The black jacketed machine-gunner started to swing back in their
direction. Johnson let off a shot without aiming, and then threw
himself flat. Bullets rattled and cracked overhead. He fired again. The
German tanker convulsed and collapsed across the hatchway, half-in and
half-out. Johnson put another bullet into him for good measure as the
tank rolled away from them.
“Got the bugger,” he grinned.
“Good for you, Corp,” replied Maguire, slumping down beside Johnson
with the PIAT cradled in his arms. He had succeeded in reloading it. He
had also caught one in the guts. Bright blood was already soaking
through his denim blouse.
“Oh my God, Mickey…”
“There you go, Corp,” gasped the wounded Private as he sank to the
ground. “Go and get the bastard. Don’t let it be for nothing…”
Johnson yelled for a medic, but there was no-one to hear him. He rolled
his cap-comforter into a pad and stuffed that on top of the hole in
Maguire’s abdomen, trying to staunch the bleeding, but there was an
exit wound twice as large on the other side, bleeding twice as fast.
Maguire’s eyes were already glazing over.
“Bag a Tiger for me,” he whispered.
Suddenly Johnson’s fear and horror gave way to wild rage. The Tiger was
lumbering off, running clear of the troublesome infantrymen, blindsided
by the loss of its turret commander. Snatching up the PIAT, Johnson
gave chase. The Tiger was making good speed, even over the rough
ground, but Johnson managed to keep it in sight. It ran out into a
small clearing, struggling to batter its way through the saplings on
the far side. Johnson knelt, aimed quickly and fired his only shot.
There was another huge explosion. Johnson fell flat. The Tiger’s engine
rumbled on. He stared, disbelieving, at the ragged gap in the trees.

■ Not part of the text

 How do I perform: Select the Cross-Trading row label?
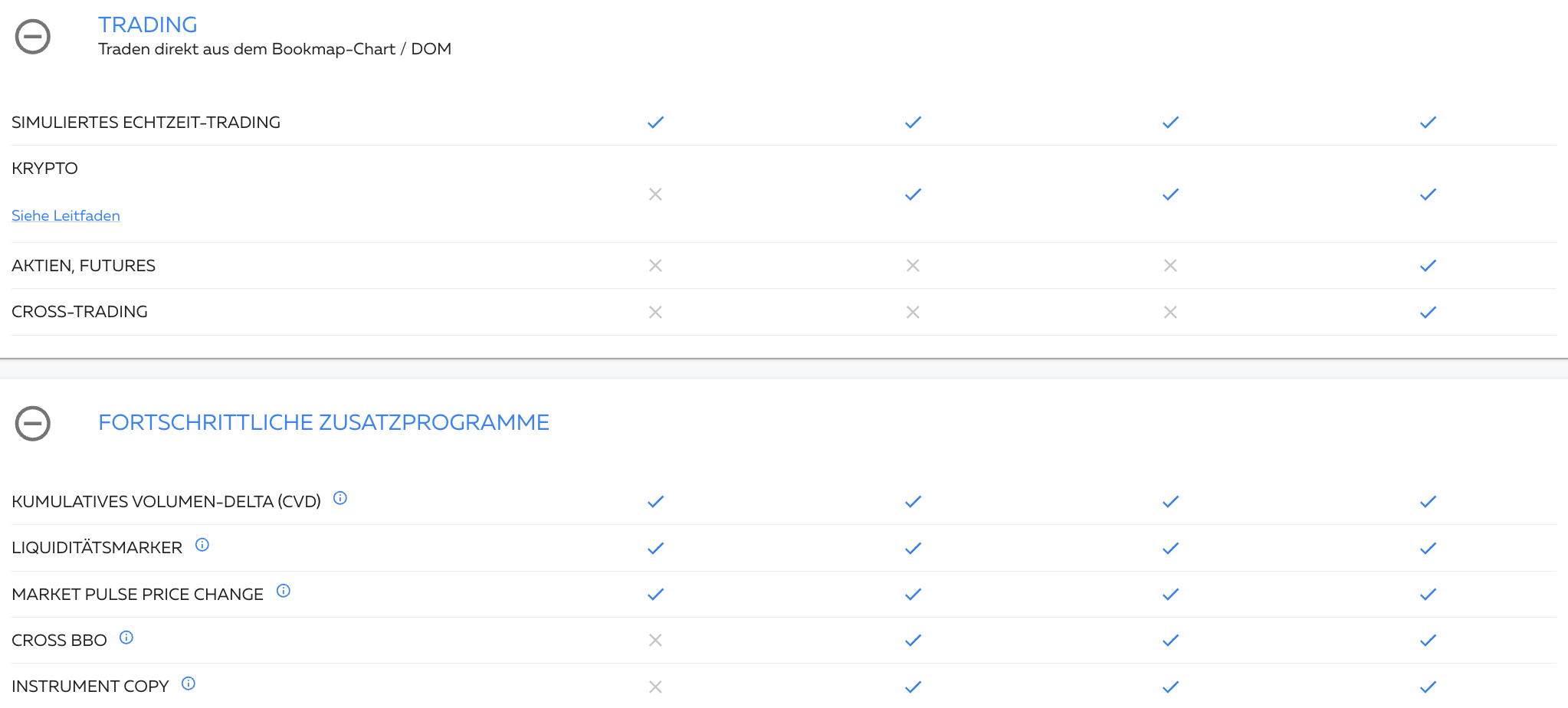80,312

The German tank had taken two direct hits from the PIAT and it was
still moving.
Ten seconds later, the forest shook to a terrible roar as the Tiger’s
fuel tanks brewed up. Another five seconds, and the ammo stores for the
“eighty eight” went too. Johnson saw the enormous turret, bigger than a
jeep, thrown skywards like a child’s toy. It seemed to hang there for
an age before it crashed back down to earth.
Johnson felt like Beowulf, like Saint George, like some other
monster-slaying hero, as if he had somehow achieved the impossible. The
beast of war was finally dead.
And yet… he realised that as the Tiger had run out of the clearing, it
had fallen into the field of fire of the 17 pounders of their tank
support squadron. There was no way of telling who had fired the fatal
shot that had finally brought the Tiger down.
As the trucks trundled through the night towards Ghent, Johnson slept
fitfully. Three other men from the section had survived, Pascoe the
Bren gunner amongst them. The young lieutenant had been killed by a
grenade when they ran down the last of the panzer grenadiers. The
platoon had lost twenty men out of thirty in the space of an afternoon.
The truck stopped, jolting him awake. Instinctively he grabbed for his
rifle. Frightened faces looked pale in the dawn light as the canvas
flaps were thrown back.
“All change, please,” grinned an impressively-moustached Sergeant.
“Passengers with tickets for Berlin, please change here and await
further instructions.”
“What is it, Sarge?” asked Johnson as he climbed down.
“Trouble up ahead,” beamed the Sergeant. “Tiger tank, dug in.”